TASK OBJECTIVE: Below, find the line containing "Click the yarn add v1.22.4 line" and the line containing "678x323 pixels."; reproduce exactly those two and every line between them, omitting pictures.

─── SOURCE DATA

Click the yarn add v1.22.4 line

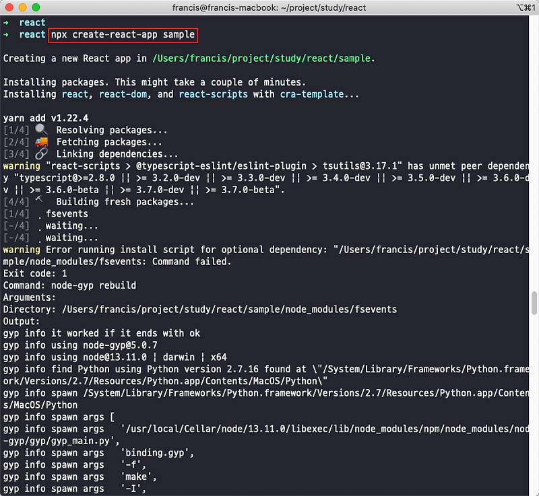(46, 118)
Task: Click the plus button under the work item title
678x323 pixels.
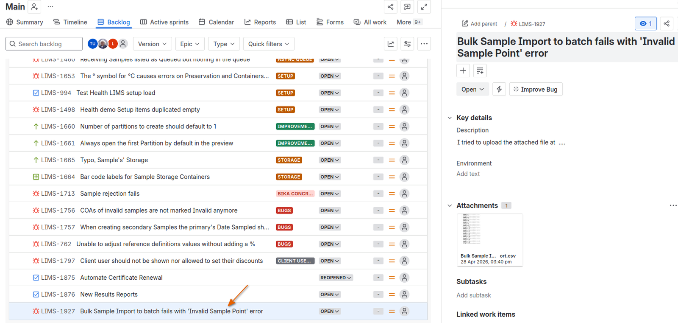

──────
─── SOURCE DATA

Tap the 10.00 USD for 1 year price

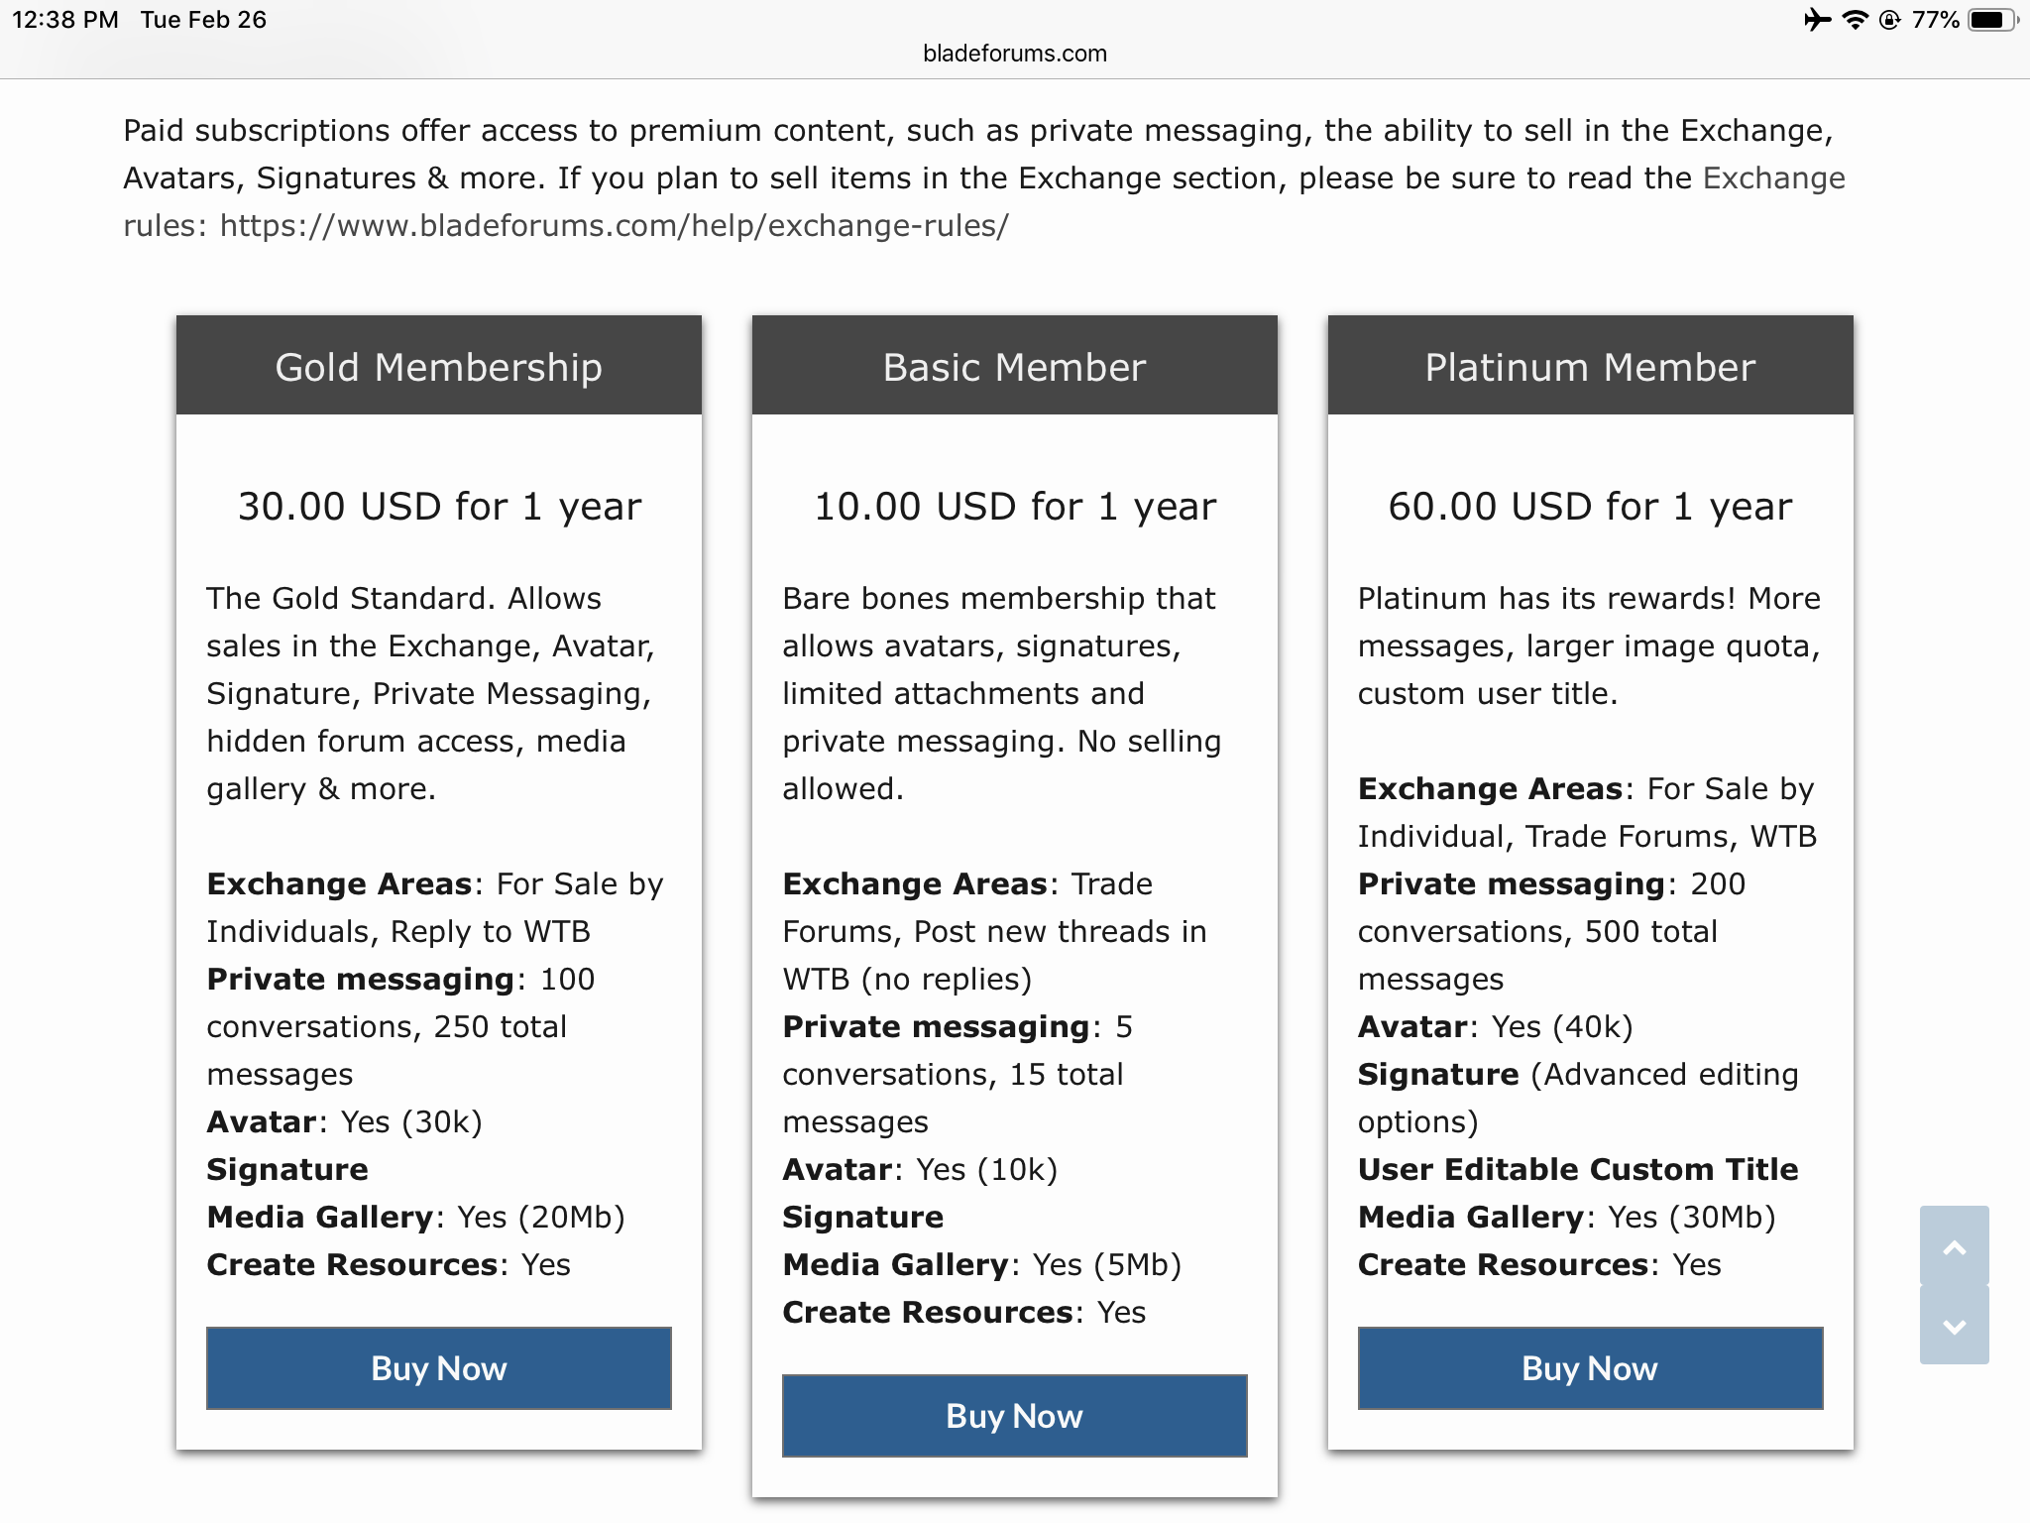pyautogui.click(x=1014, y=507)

──────

ANSWER TO THE PROBLEM:
Click the yarn add v1.22.4 line

(46, 118)
Task: Click the plus button under the work item title
678x323 pixels.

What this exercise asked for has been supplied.